I have never really fished a lipless crankbait. Any ideas on color selection,technique Etc.? Any info would be very helpful.


----------



## jigslinger (Sep 30, 2007)

Are you talkin rattletrap type for bass?

If so, you can't go wrong with blue back chrome.


----------



## Amarillo Palmira (Jan 2, 2010)

Are you looking for multi species action or for bass? Well, it really doesn't make any difference because if you are in the rivers or any of the lakes around here, you are probably going to catch fish on lipless cranks.
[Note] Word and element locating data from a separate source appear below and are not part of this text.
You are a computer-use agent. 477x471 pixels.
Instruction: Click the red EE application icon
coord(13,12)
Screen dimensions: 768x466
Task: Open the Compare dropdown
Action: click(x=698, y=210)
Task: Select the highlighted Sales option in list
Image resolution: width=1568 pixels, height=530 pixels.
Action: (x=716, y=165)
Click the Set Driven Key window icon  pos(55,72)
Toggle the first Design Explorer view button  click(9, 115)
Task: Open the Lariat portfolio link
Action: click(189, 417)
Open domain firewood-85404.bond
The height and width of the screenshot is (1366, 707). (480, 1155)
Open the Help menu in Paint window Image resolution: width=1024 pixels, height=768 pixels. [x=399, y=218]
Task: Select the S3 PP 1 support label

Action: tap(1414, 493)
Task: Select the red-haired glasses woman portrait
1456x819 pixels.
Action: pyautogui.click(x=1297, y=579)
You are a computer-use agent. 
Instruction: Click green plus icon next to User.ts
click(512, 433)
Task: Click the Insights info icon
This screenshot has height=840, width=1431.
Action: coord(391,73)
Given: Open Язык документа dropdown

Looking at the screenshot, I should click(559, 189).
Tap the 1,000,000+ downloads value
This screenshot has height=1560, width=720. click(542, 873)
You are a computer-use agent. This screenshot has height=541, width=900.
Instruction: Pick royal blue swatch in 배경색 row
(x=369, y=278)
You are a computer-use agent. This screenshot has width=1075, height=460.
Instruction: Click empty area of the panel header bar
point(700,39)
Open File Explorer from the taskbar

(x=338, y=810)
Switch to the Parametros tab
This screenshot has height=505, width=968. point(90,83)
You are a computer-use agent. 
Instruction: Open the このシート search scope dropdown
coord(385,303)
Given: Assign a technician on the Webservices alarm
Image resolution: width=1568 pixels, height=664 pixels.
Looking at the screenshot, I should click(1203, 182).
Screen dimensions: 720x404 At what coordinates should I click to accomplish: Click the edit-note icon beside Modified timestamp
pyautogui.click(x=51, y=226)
My favorite, is the standard 1/2 oz Rattletrap in Gold. I like the traditional Rattletrap brand over the Cordell Spots and the Rapala Rattln Raps that you can get at Wal Mart. Why? Because I catch more fish on the Rattle Traps. Why? Probably because I have more confidence in it and throw it more often. Why gold color? Because gold is a standard "go to" color for redfish, bass and many other species. If I don't get bit on gold, I'll change up to either a more natural type color such as one in the "shad" range or go to a red type color if the water is very clear. I keep changing until I get bit. I will also change up the retrieve, slower in colder water, and rippin' it when the water temps are high. 



That said, I don't limit myself to Rattlin baits, but they sure do catch fish. They catch many fish: flounder, trout, bass, redfish, ladyfish, hybirds, jackfish, mudfish, you name it. 



Oh yeah, one more thing, I always change the hooks out on Spots, raps, or Rattle Traps to an equivalent size Gamakatsu. Its worth the expense for not losing fish and the Gamakatsus will standup to the brackish water in the rivers pretty well.



Hope this helps, Amarillo


----------



## Buckyt (Oct 1, 2007)

+2 on the chrome w/ blue back. I use 1/4 oz at Lake Weiss and catch Bass, white bass and Stripersall year long. If I am fishing, I will have at least 1 rod with a rattletrap. I have been told that Walmart is not selling Rattle Trap brand any more, but you can get them thru BPS, Cabelas, etc for about $4 each.


----------



## Wishin4Bass (Oct 28, 2009)

Thanks for the tips guys:bowdown


----------



## Jighead (Feb 11, 2009)

Ripping technique is really effective. Ripping, in case someone doesn't know, is fishing just off the bottom and when you feel structure give it a quick jerk. Works well this time year. Creates a reaction bite.



I like the H2O brand at Academy $3.69. Try the red color with black lines.


----------



## seachaser (Jan 8, 2009)

the #1 lipless is the red-eye shad.


----------